• Assignment
In your copy, leave out the pictures and output only the lines from the one holding "The width and" through the end of the data below, exactly.

━━━━━ Given records

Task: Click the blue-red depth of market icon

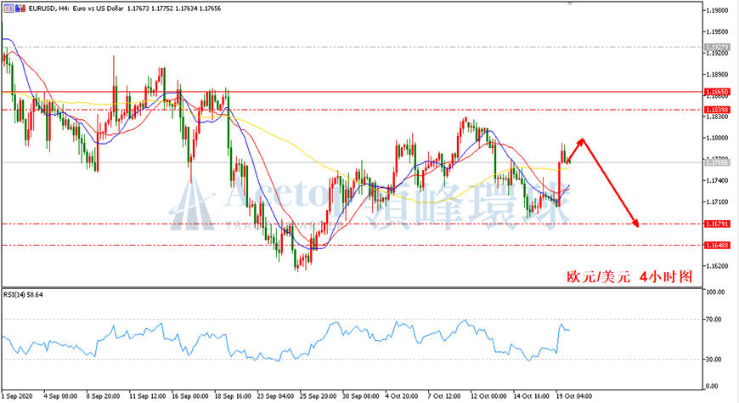Action: coord(20,8)
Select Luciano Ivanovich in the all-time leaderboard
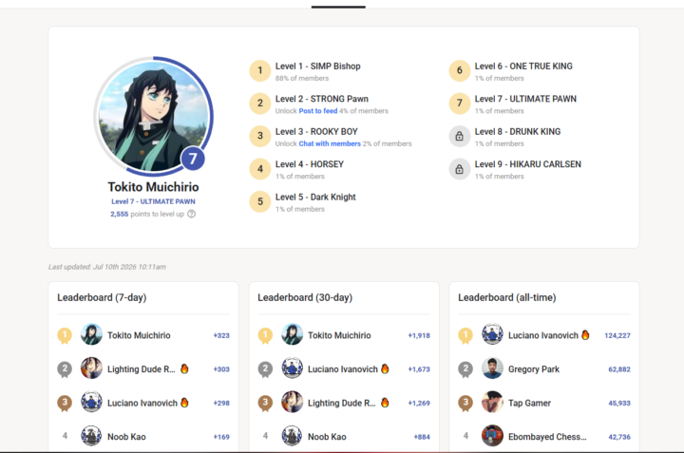This screenshot has height=453, width=684. tap(543, 335)

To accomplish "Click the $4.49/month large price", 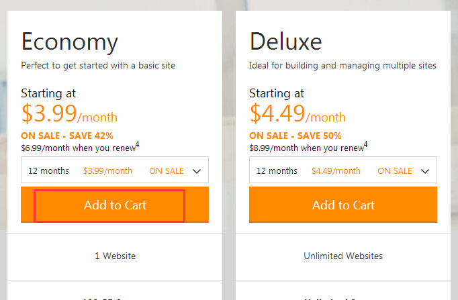I will tap(297, 115).
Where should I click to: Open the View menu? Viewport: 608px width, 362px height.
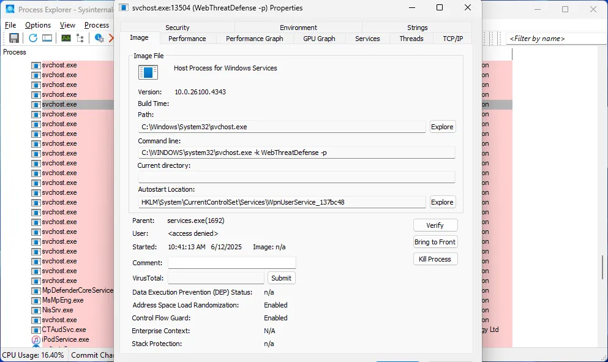coord(67,25)
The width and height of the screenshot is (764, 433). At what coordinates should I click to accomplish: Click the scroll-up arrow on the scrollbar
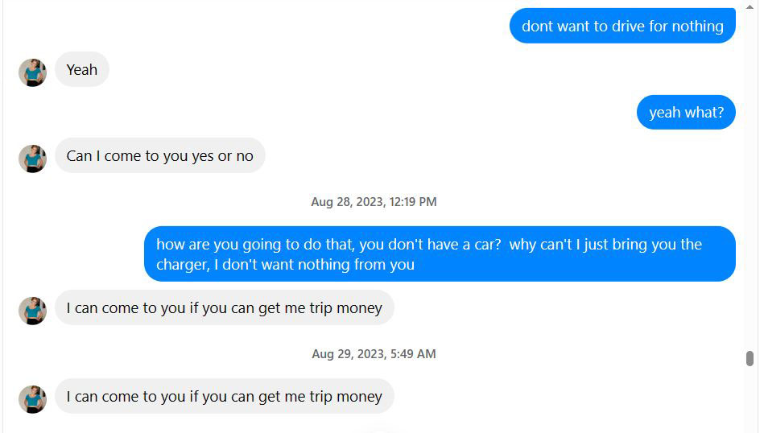click(x=750, y=6)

━━━━━━━━━━

• Your response
The width and height of the screenshot is (764, 433). At what coordinates should I click to accomplish: Click the scroll-up arrow on the scrollbar
click(x=750, y=6)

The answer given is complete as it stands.